§ **How to complete this task**:
A complete and exact copy of the entries below is the expected result.

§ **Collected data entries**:

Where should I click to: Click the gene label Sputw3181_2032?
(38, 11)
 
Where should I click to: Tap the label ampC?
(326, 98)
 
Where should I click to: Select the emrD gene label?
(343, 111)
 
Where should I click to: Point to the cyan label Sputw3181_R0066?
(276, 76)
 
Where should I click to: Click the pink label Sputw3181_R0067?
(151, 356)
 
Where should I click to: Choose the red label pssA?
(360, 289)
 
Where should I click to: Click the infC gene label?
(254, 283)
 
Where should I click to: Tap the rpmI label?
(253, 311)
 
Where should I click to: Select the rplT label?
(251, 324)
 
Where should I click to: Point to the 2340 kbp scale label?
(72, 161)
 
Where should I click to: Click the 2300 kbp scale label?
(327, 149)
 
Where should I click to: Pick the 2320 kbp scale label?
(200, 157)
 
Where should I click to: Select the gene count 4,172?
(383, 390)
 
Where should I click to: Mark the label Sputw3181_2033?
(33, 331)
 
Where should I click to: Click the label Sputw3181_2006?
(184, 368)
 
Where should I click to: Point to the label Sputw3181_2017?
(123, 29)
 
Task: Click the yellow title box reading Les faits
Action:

§ **Response to the exercise**:
Where should I click to: Click the gene label Sputw3181_2032?
(38, 11)
 
Where should I click to: Tap the label ampC?
(326, 98)
 
Where should I click to: Select the emrD gene label?
(343, 111)
 
Where should I click to: Point to the cyan label Sputw3181_R0066?
(276, 76)
 
Where should I click to: Click the pink label Sputw3181_R0067?
(151, 356)
 
Where should I click to: Choose the red label pssA?
(360, 289)
 
Where should I click to: Click the infC gene label?
(254, 283)
 
Where should I click to: Tap the rpmI label?
(253, 311)
 
Where should I click to: Select the rplT label?
(251, 324)
 
Where should I click to: Point to the 2340 kbp scale label?
(72, 161)
 
Where should I click to: Click the 2300 kbp scale label?
(327, 149)
 
Where should I click to: Pick the 2320 kbp scale label?
(200, 157)
 
Where should I click to: Select the gene count 4,172?
(383, 390)
 
Where should I click to: Mark the label Sputw3181_2033?
(33, 331)
 
Where should I click to: Click the label Sputw3181_2006?
(184, 368)
 
Where should I click to: Point to the label Sputw3181_2017?
(123, 29)
 
Task: Click the yellow title box reading Les faits
Action:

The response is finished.